# RECORDS TO USE:
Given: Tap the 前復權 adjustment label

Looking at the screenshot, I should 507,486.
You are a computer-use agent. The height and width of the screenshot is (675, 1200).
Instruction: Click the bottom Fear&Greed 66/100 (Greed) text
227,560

# WHAT IS BEING ASKED:
Print the records above in full, exactly.

# SOLUTION FOR THIS PROBLEM:
Given: Tap the 前復權 adjustment label

Looking at the screenshot, I should 507,486.
You are a computer-use agent. The height and width of the screenshot is (675, 1200).
Instruction: Click the bottom Fear&Greed 66/100 (Greed) text
227,560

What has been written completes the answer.